ELDERLY dementia patients including an 84-year-old woman were left in the cold for five days after a hospital heating system failed.

Staff and patients in three wards at Ravenscraig Hospital had to cope with plummeting temperatures after a cracked pipe meant no hot water or heating in the Dunrod Unit in the run-up to Christmas.

Bosses at NHS Greater Glasgow and Clyde (GGC) today admitted there was a problem but said it was outwith their control.

Management say that every effort was made to make sure patients were kept warm and comfortable while emergency repairs were carried out.

But Greenock man John Faeley, 59, is outraged that his 84-year-old mum, who has dementia, had to put up with such conditions.

Mr Faeley, pictured, says more should be done to prioritise the care of dementia patients like his mum.

He told the Tele: “Anybody who came out of bed was sitting in chairs or wheelchairs with blankets on. There were emergency convector heaters but they barely took the chill off the air.

“There’s a lot of problems with the whole facility.

“The whole place is falling apart.

“It was built as a pre-fab unit years ago. The staff do the best job they can but the place is just not fit for purpose.

---------------

- REQUIRED TASKS
A - Summarize the news report on the Ravenscraig Hospital heating failure in three sentences.
B - From the news report on the Ravenscraig Hospital heating failure, return the passage beginning at the words "But Greenock man" and ending after "is falling apart.".

Stored items:

---------------

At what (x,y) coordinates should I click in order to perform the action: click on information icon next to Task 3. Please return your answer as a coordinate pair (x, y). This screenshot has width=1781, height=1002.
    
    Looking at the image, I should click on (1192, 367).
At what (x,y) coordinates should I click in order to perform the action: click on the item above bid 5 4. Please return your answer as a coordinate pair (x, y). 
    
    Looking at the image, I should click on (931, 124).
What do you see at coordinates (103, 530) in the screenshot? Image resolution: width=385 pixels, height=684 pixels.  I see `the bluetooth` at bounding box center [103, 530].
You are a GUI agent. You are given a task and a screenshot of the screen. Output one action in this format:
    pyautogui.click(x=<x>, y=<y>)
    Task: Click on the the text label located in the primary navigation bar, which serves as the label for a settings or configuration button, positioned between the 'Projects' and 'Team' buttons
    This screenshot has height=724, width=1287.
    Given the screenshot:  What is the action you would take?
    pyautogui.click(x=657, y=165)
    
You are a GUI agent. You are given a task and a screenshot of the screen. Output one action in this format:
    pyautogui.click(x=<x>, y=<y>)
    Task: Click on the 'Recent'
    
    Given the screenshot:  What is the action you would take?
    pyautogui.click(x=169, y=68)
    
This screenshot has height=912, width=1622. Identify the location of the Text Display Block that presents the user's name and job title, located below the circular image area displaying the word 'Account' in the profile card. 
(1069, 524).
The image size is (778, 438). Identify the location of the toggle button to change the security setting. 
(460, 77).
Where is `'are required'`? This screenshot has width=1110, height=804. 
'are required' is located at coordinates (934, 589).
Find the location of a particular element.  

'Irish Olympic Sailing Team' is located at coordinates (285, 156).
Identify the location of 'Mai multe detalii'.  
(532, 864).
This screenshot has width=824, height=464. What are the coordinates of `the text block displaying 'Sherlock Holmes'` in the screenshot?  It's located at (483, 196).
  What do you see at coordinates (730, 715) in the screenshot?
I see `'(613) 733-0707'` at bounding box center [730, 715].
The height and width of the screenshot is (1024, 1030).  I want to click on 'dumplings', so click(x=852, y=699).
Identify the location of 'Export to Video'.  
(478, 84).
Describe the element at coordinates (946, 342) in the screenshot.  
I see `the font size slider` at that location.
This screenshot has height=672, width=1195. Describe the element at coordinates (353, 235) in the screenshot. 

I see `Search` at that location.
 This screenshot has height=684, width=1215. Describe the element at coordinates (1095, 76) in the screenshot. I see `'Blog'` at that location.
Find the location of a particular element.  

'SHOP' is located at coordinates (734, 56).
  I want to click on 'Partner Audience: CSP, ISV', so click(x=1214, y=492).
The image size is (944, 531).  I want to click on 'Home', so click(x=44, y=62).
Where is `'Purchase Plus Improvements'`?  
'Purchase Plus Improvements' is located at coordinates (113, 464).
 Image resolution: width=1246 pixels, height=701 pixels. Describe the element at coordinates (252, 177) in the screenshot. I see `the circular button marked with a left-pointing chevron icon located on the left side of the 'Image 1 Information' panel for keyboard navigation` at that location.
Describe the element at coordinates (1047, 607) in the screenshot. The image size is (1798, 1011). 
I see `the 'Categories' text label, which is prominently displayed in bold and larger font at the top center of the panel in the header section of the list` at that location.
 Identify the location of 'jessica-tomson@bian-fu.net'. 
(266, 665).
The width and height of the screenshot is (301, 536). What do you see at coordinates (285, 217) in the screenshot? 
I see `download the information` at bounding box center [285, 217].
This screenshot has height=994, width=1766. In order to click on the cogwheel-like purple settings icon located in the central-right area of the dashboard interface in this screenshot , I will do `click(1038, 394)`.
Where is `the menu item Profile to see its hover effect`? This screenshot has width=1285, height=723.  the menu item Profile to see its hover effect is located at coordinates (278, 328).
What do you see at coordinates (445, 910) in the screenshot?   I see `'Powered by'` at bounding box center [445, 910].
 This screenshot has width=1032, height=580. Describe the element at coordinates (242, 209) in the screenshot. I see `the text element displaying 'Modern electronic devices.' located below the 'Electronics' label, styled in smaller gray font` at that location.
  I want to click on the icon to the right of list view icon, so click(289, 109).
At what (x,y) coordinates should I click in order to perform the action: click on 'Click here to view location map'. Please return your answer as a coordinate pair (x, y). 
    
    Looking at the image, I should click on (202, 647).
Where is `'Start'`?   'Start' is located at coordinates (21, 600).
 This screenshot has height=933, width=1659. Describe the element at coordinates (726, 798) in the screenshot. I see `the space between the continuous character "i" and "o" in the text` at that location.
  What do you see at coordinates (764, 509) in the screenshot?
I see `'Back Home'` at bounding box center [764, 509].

---------------

- RESPONSES IN ORDER
A - A cracked pipe at Ravenscraig Hospital cut off hot water and heating in three wards of the Dunrod Unit in the run-up to Christmas, leaving elderly dementia patients in the cold for five days. Bosses at NHS Greater Glasgow and Clyde admitted there was a problem but said it was outwith their control, and management said every effort was made to keep patients warm and comfortable during emergency repairs. John Faeley, 59, whose 84-year-old mother has dementia, is outraged and says more should be done to prioritize the care of dementia patients, calling the facility not fit for purpose.

B -
But Greenock man John Faeley, 59, is outraged that his 84-year-old mum, who has dementia, had to put up with such conditions.

Mr Faeley, pictured, says more should be done to prioritise the care of dementia patients like his mum.

He told the Tele: “Anybody who came out of bed was sitting in chairs or wheelchairs with blankets on. There were emergency convector heaters but they barely took the chill off the air.

“There’s a lot of problems with the whole facility.

“The whole place is falling apart.